Nobody gets Twitter-canceled on Metafilter. Russian botnets to
influence the election? Strangely, they seem to have given Metafilter
a pass. Fake news? Barely registers there, and quickly called out.
It's
an online utopia and all it costs is five. Stinking. Bucks.
I Have Seen The Future!
The solution to all of our social media problems!
The thing that makes the Internet such a cesspool now is not that you can have an anonymous avatar, but that you can have as many as you
want. There are no consequences when your identity is as disposable
as a Solo cup. No punishment can stick.

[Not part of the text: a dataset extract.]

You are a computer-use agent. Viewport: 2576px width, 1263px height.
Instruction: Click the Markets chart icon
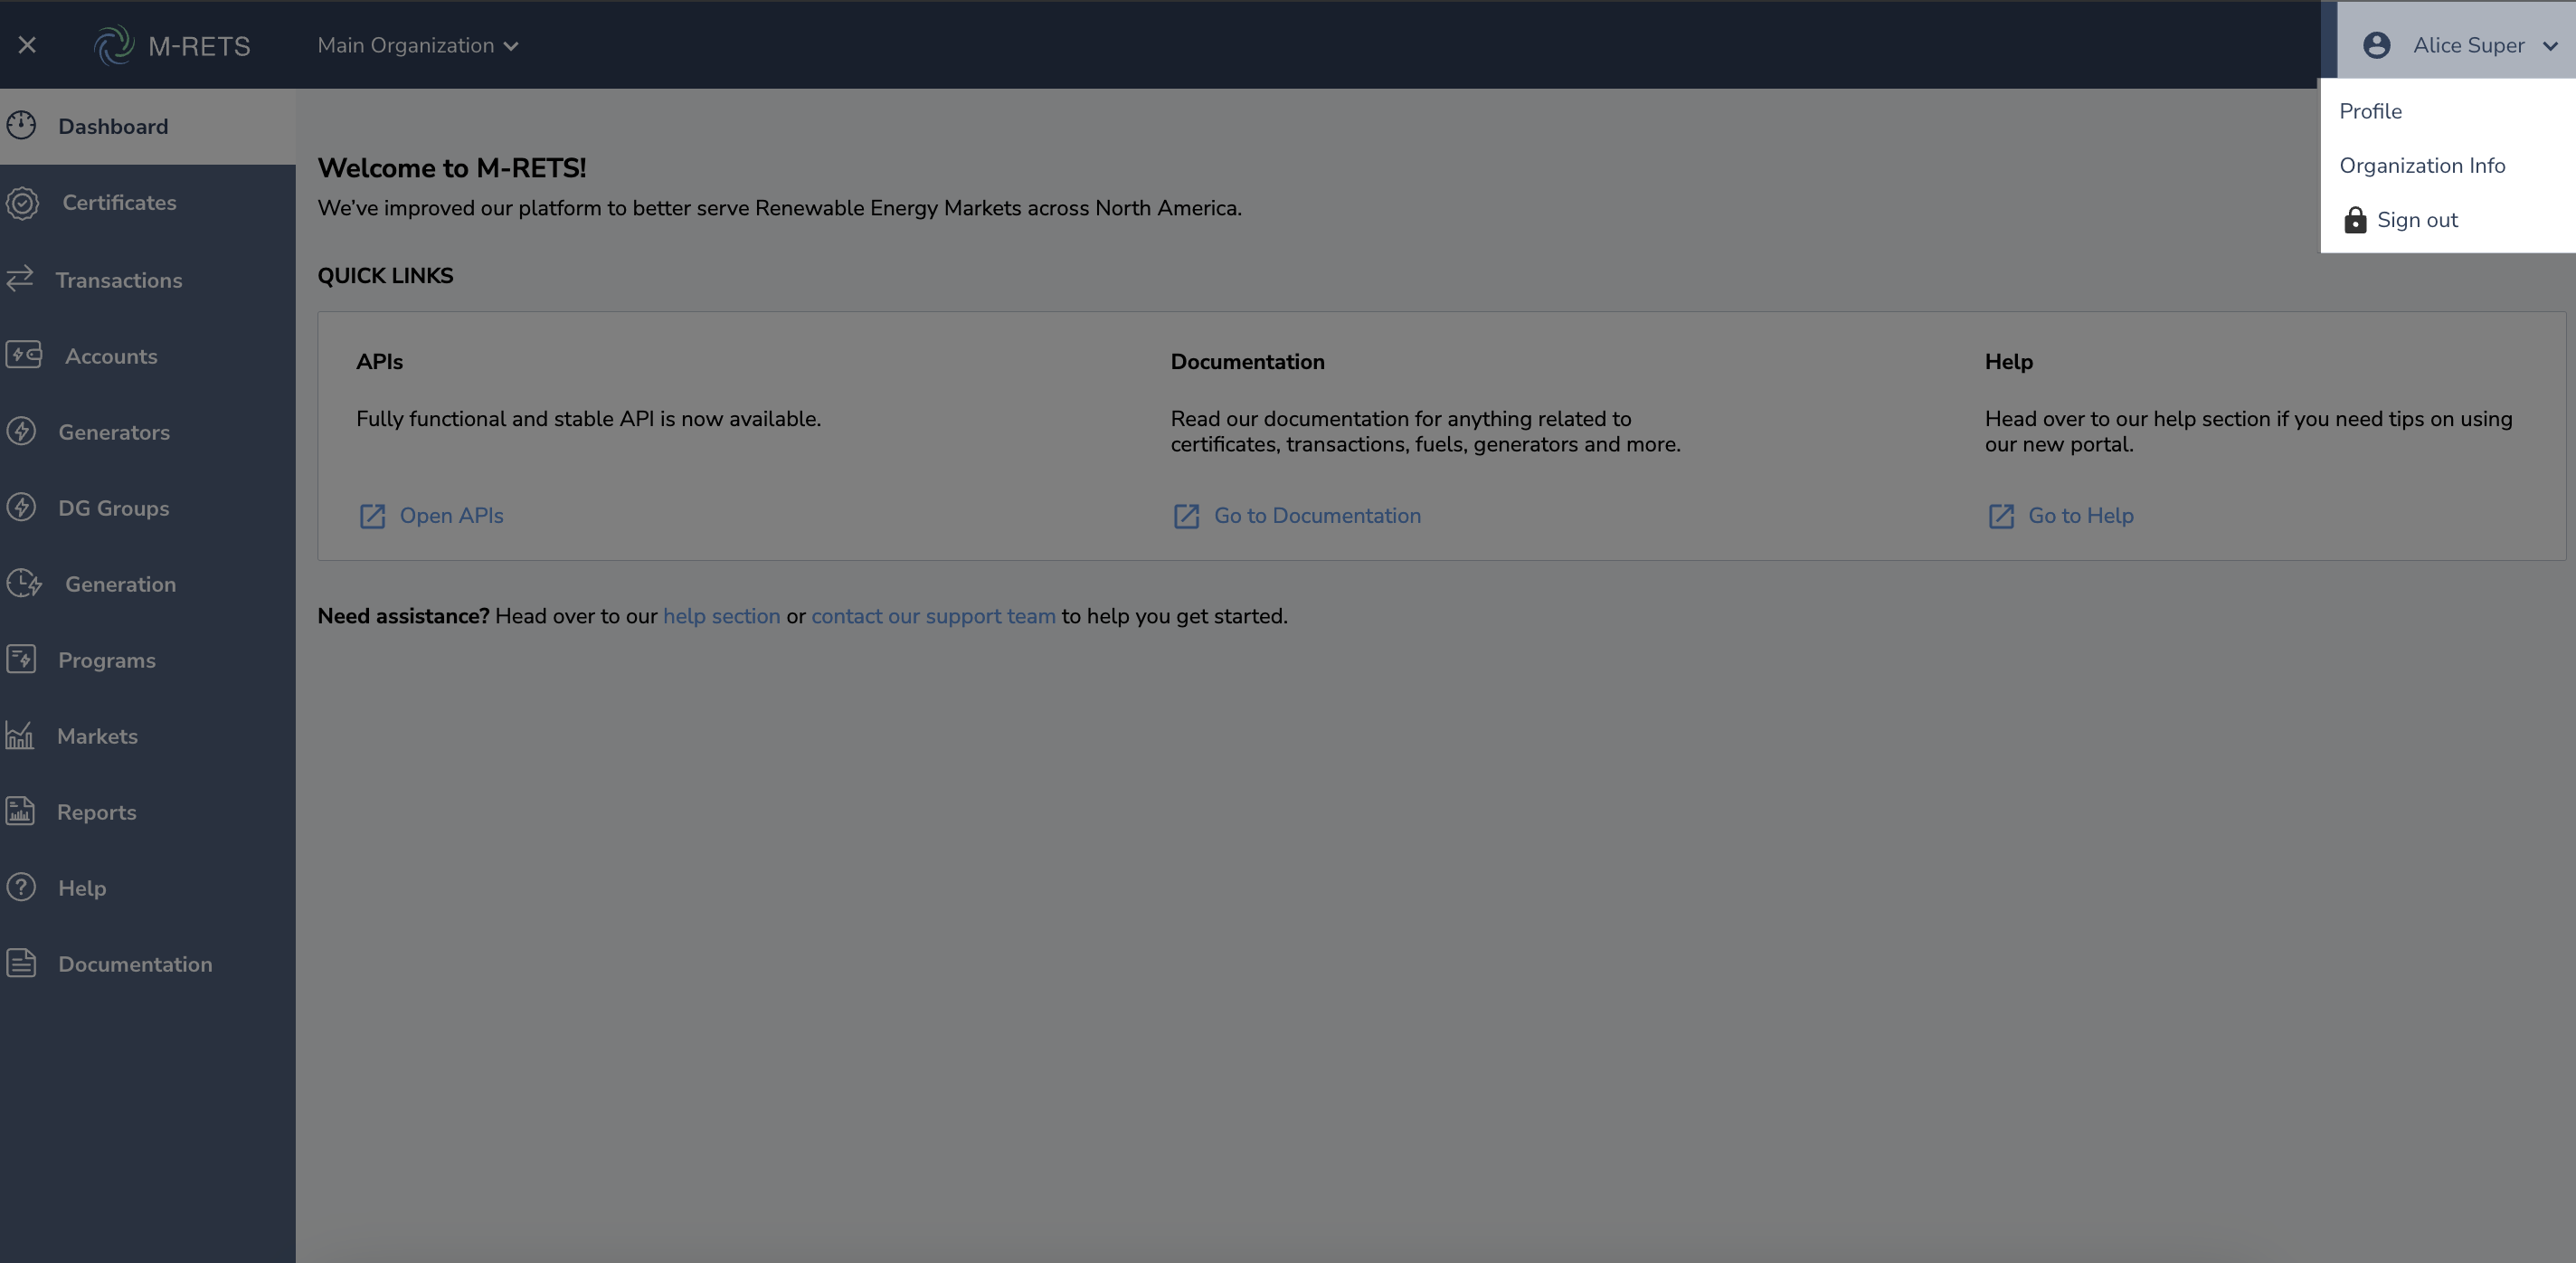pos(20,736)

But attach value to it, and
suddenly it's too precious to waste. Sure, I'm sure some hypothetical
billionaire can have fun creating a hundred fake accounts and
laughing at the five hundred dollars wasted. But let's face it, you
can have more fun for less money with a Nintendo Switch.
That's
it guys. This is the way to utopia. Force everyone to put some skin
in the game, and watch the Internet clean itself right up!